The Bomb-thrower as Diplomat
Whatever its substantive merits or flaws, the nomination of John Bolton as America’s next ambassador to the United Nations encapsulates with excruciating precision the dilemma facing Jewish liberals in the Bush era. On one hand, Bolton’s acid-laced neoconservatism embodies pretty much all the things liberals dislike about President Bush’s foreign policy: high-handed unilateralism, disdain for international institutions and alliances, impatience with the very process of diplomacy. On the other hand, those very attributes have, over the years, made Bolton an effective ally of Israel in a hostile world. It should be possible to have one without the other, but that choice isn’t on the menu.
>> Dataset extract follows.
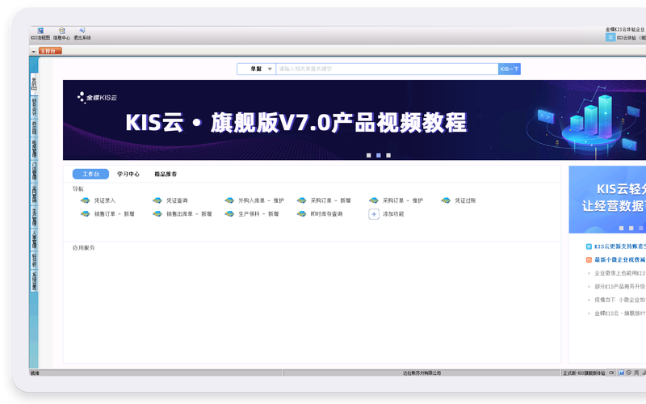Click the 添加功能 plus icon

coord(374,214)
Given Bolton’s richly documented hostility to the world body and its ways — he once joked tastelessly that it wouldn’t matter if the U.N. building “lost 10 stories” — his nomination is being taken as a slap in the face by America’s European allies, and understandably so. It’s particularly disappointing in the wake of the president’s European visit last month, which raised hopes for a new spirit of cooperation. The appointment of the acerbic Bolton to the high-profile post, the only ambassadorship with Cabinet-level rank, can be taken as a symbolic message, signaling that administration intends to continue the confrontations of the past four years rather than turn the page.
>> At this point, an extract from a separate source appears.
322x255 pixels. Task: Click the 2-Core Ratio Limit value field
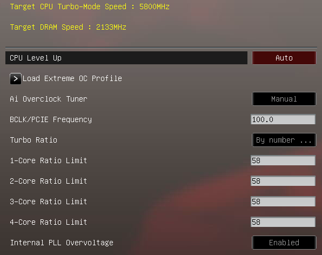(283, 181)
But symbolism is not always the same thing as substance. Bolton is being sent to the U.N. not to make administration policy but to articulate and execute it. If he is ordered to implement the sorts of obstructionist, bomb-throwing policies with which he’s identified, then the complaints should rightly be directed to the president who sent him.
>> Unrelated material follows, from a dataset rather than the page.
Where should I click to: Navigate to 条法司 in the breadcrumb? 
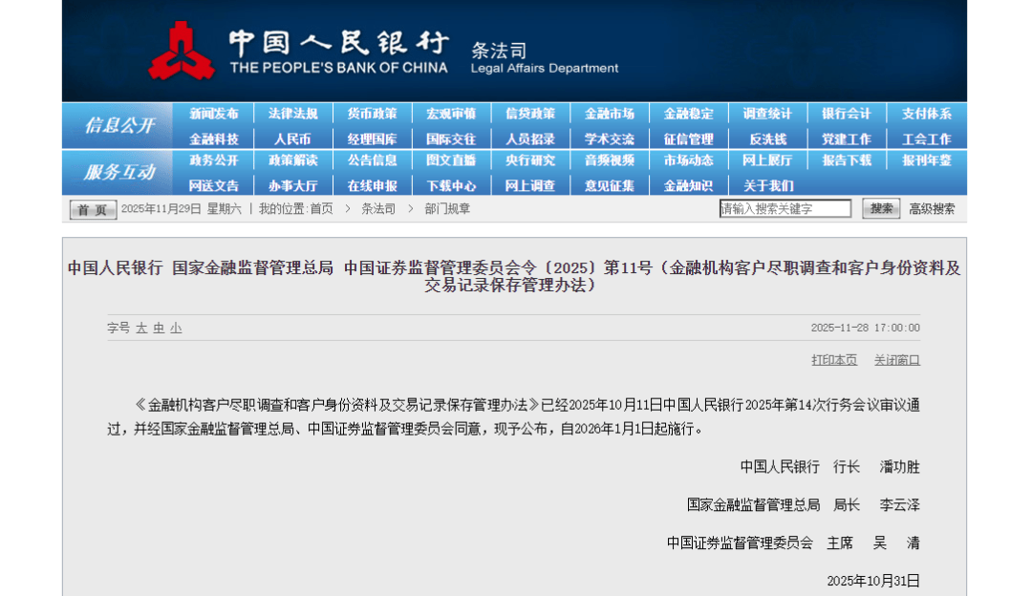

Before drawing their swords, though, critics should consider Bolton’s full record. For all his inflammatory rhetoric, he has spent much of his career in the trenches of the State Department, working not to obstruct diplomacy but to practice it. For the last four years he’s served as undersecretary of state for arms control, winning praise even from Russian and Chinese interlocutors as an effective, cooperative player. Even more telling, he worked under the senior President Bush as assistant secretary for international organizations, the government’s top point man for policy toward the U.N. It was in that capacity that he masterminded the successful campaign to overturn the world body’s notorious “Zionism is racism” resolution in 1991. Those who worked with him then remember his singular combination of passion and skillful, hard-nosed diplomacy.
Even the strongest advocates of international cooperation concede that there’s much at the U.N. that needs changing. Its record in monitoring the Iraq oil-for-food program has become a scandal. The latest furor, involving repeated acts of rape by U.N. peacekeeping troops in Congo, is nothing less than a moral outrage. And that’s without mentioning its outrageous treatment of Israel — not least the see-no-evil behavior of the human rights commission, which puts dictatorships on its executive and then spends its time savaging the Jewish state. If Bolton is being sent to the U.N. with a mandate from the White House for housecleaning and not demolition, then he can do a lot of good.
The Bush administration did considerable damage during the past four years by its high-handedness and contempt for allies. Since his re-election, Bush has shown a troubling mix of ruefulness and triumphalism. Bolton’s upcoming Senate confirmation hearings will provide a good opportunity for skeptics to question the nominee closely and see which way he and his boss are headed.